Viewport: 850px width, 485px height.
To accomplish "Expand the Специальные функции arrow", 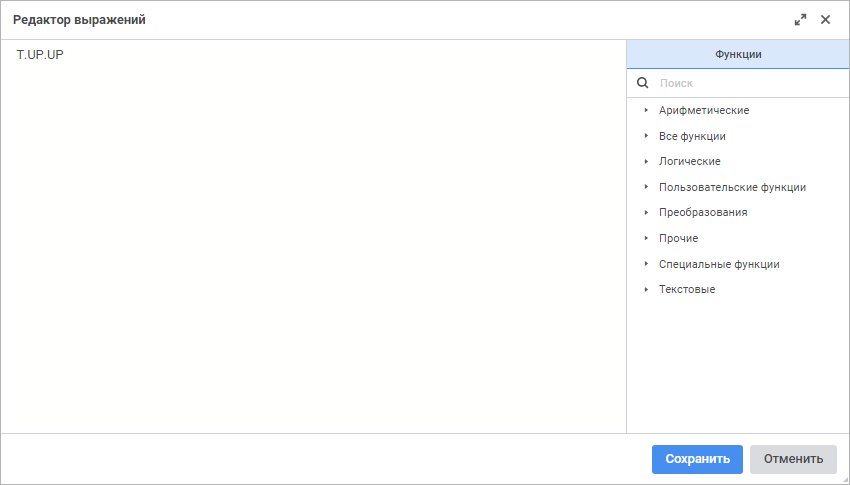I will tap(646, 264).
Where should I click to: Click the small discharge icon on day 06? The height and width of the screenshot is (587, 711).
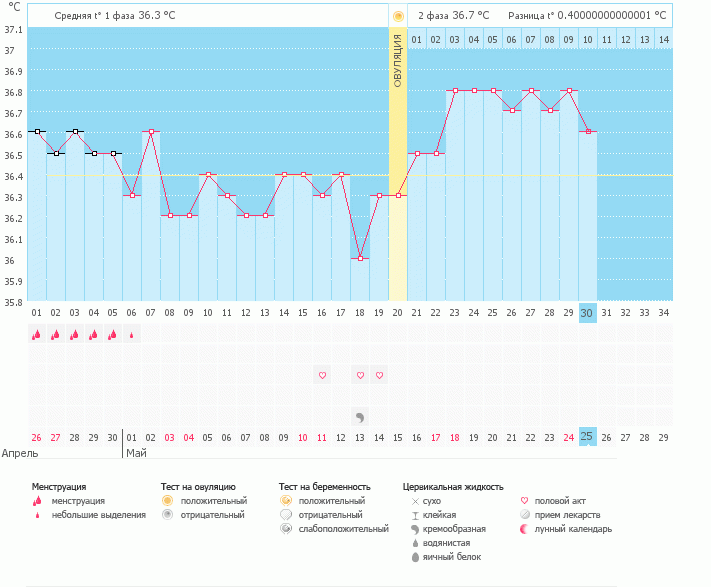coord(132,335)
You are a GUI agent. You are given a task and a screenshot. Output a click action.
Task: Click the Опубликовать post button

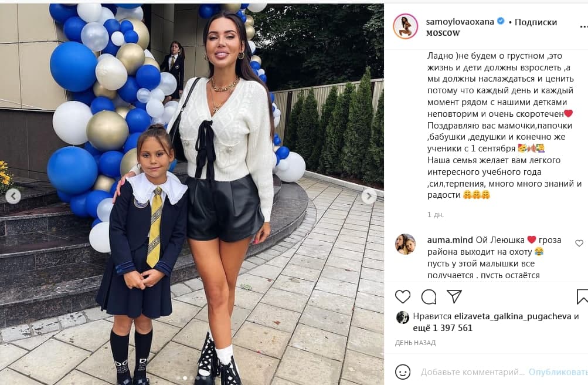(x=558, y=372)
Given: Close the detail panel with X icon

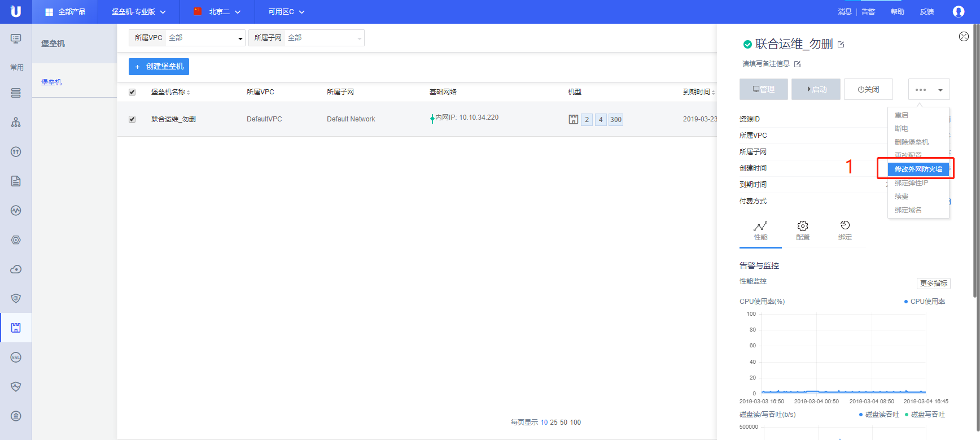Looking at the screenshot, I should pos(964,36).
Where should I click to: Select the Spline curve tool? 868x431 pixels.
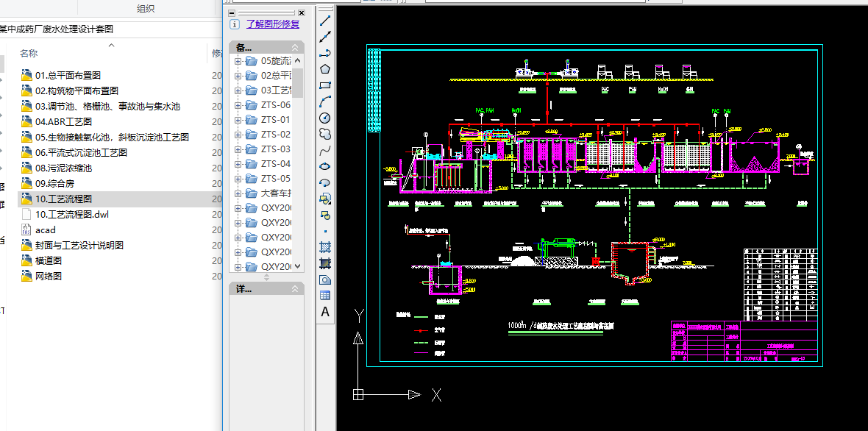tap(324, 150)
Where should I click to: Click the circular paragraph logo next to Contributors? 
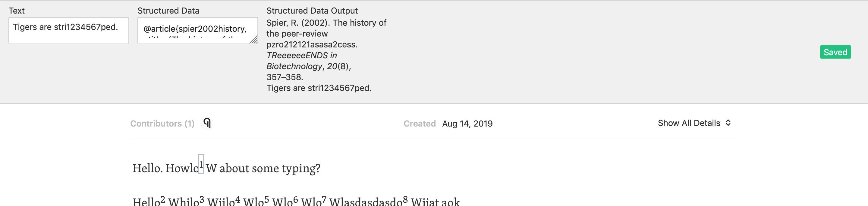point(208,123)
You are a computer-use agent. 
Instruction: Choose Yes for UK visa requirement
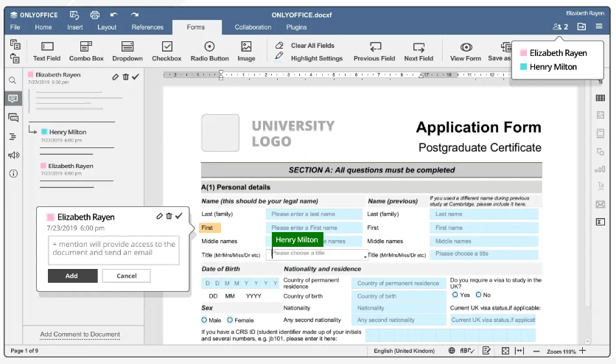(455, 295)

Directions for this task
Where the line containing "Instruction: Choose Yes" appears in the data above, begin there and output every line through the last, exactly and without pictures.

Answer box
Instruction: Choose Yes for UK visa requirement
(455, 295)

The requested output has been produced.